Cuentan que Morelos nació mestizo y que su padre habría pagado a un sacerdote para que lo inscribiera como criollo -hijo de españoles afincados en México- en la partida de nacimiento. Lo cierto es que a los once años ya guiaba reatas de mulas por los vericuetos de la Sierra Madre, cuyos caminos llegó a conocer como nadie. Dicen que su madre le obligó a ingresar en el seminario para poder cobrar una herencia que habría dejado un tío cura, y cuya cuantía sólo podía pasar a manos consagradas. Allí tuvo como mentor al padre Hidalgo, otro cura trabucaire que le infundió sus ideas revolucionarias. Ambos terminarían siendo excomulgados por “blasfemos, jugadores, lujuriosos y dados a la bebida”, lo que no fue óbice para que pasaran a la historia como grandes héroes de la independencia mexicana.
Poco después de que, tras la declaración de Independencia en 1828, la Nueva Valladolid, fundada por el virrey Mendoza a instancias de Juana la Loca, cambiase su nombre por el de Morelia en honor del héroe local José María Morelos, un grupo de monjas dominicas de clausura abandonaba su viejo convento de Las Rositas para instalarse en el flamante Sagrario Metropolitano, en plena calle principal de la ciudad. Puesto que los votos de clausura las obligaban a que “nadie viera jamás su rostro ni en vida ni muertas”, para el traslado hubo que organizar una solemne procesión presidida por el obispo y las autoridades civiles y militares. En uno de los numerosos murales que se exhiben en la bella capital michoacana aparecen las monjitas agrupadas tímidamente, como asustadas del gentío que jalonaba el trayecto, vistiendo una especie de burkha de gasa marrón que las cubría de la cabeza a los pies.
Apenas a cien metros de allí se levanta hoy un hermoso conjunto escultórico de bronce, Las Tarascas, que representa a tres jóvenes indígenas vistiendo una falda hasta el suelo y mostrando con naturalidad sus torsos desnudos, Sobre la cabeza portan un enorme cesto rebosante de frutas que simboliza la abundancia. El contraste entre la inocencia, frescura y sencillez con que las indígenas muestran sus pechos desnudos y el exagerado recato, seguramente patológico, con que las renunciantes católicas ocultaban sus cuerpos representa cabalmente la distancia entre dos mundos que, quinientos años después, siguen sin cuajar en una pasta social homogénea.

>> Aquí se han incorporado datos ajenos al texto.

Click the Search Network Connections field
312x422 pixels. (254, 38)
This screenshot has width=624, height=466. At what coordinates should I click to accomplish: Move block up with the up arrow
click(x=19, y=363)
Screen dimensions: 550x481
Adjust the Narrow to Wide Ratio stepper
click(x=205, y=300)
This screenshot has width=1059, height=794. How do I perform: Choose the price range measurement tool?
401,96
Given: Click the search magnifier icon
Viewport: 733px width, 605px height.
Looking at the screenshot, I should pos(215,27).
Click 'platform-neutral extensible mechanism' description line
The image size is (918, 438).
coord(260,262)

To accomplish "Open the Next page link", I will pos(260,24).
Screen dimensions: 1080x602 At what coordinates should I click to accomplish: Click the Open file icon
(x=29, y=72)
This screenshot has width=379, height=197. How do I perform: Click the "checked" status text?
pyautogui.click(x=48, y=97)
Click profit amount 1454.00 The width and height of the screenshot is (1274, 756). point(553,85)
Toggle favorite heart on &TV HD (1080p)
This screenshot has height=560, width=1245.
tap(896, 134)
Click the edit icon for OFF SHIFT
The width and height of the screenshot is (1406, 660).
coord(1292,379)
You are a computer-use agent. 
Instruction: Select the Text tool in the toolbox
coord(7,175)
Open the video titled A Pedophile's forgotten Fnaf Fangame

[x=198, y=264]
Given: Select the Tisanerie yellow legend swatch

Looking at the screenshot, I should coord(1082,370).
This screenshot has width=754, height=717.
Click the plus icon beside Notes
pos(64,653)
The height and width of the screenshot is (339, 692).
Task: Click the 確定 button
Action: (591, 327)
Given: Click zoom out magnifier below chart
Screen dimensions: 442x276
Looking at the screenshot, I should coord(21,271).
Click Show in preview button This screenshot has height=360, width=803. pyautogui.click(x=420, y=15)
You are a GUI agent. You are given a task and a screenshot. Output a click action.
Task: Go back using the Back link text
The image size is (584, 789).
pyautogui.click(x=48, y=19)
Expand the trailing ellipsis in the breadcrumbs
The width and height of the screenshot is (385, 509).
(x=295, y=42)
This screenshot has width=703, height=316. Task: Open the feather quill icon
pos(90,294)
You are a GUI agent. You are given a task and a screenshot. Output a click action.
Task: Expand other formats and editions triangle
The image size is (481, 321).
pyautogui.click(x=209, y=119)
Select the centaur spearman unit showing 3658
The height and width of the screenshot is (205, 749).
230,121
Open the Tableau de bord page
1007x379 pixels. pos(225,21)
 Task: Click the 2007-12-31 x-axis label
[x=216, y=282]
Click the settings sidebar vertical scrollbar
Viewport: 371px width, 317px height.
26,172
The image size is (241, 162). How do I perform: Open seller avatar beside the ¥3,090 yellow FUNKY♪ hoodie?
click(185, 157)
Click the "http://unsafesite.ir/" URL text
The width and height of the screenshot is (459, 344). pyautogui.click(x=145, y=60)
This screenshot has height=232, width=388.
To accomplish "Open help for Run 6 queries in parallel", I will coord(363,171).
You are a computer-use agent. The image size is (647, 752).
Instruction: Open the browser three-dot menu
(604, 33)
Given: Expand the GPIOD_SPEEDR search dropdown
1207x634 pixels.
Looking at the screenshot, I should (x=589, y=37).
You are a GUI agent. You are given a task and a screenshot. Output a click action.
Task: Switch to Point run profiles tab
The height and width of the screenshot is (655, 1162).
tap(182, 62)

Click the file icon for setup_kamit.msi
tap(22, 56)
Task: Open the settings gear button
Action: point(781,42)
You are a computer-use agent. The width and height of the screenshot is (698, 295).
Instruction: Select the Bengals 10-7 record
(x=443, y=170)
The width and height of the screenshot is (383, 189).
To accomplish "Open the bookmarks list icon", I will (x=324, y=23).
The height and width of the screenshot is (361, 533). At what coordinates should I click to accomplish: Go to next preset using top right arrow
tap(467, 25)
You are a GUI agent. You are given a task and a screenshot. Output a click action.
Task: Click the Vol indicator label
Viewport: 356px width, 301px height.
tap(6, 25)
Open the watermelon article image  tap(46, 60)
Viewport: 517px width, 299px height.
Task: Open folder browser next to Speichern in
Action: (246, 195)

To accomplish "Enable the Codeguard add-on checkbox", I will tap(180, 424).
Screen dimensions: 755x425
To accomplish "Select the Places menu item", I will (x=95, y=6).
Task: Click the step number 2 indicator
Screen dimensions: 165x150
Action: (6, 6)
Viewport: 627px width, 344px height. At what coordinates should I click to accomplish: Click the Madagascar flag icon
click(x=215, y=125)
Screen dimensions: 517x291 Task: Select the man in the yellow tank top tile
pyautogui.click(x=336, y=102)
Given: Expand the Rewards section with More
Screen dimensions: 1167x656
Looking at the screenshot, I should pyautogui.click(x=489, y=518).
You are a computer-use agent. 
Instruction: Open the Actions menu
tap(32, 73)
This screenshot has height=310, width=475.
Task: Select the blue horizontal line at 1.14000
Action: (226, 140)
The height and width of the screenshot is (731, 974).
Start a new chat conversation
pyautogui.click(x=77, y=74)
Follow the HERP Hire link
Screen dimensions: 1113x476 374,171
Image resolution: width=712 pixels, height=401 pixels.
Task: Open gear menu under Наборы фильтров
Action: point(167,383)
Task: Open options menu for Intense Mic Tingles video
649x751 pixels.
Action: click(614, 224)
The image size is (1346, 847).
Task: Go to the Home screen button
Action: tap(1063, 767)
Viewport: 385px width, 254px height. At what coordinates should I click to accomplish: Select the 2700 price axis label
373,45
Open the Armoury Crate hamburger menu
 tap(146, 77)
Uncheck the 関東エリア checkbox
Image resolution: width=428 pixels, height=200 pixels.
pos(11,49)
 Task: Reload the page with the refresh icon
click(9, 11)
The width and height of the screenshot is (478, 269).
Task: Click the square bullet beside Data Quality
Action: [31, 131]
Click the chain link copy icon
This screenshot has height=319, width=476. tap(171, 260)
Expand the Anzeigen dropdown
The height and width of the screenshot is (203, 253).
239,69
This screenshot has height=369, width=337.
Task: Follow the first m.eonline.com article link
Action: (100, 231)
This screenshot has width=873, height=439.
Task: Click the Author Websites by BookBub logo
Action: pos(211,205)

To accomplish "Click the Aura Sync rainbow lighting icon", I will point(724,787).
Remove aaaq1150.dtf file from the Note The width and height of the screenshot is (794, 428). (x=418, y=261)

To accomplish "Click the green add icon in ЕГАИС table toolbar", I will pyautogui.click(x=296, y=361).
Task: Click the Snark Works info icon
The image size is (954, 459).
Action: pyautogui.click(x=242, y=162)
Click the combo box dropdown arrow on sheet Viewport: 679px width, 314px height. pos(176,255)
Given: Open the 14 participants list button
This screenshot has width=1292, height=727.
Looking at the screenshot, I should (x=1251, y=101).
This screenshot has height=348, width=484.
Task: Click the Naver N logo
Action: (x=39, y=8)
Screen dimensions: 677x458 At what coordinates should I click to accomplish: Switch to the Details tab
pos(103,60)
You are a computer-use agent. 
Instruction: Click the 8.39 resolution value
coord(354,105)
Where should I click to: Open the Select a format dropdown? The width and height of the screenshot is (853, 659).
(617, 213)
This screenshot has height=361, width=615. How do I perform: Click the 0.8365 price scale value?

(Y por si fuera poco, me topé con dos jovenzuelas besándose apasionadamente en plena Plaza de la Catedral, ante la mirada atónita y escandalizada de los paseantes, que jamás habían visto una cosa igual en la conservadora Morelia, Patrimonio de la Humanidad, alma de la patria, cuna de próceres, guardiana de las tradiciones, etc.)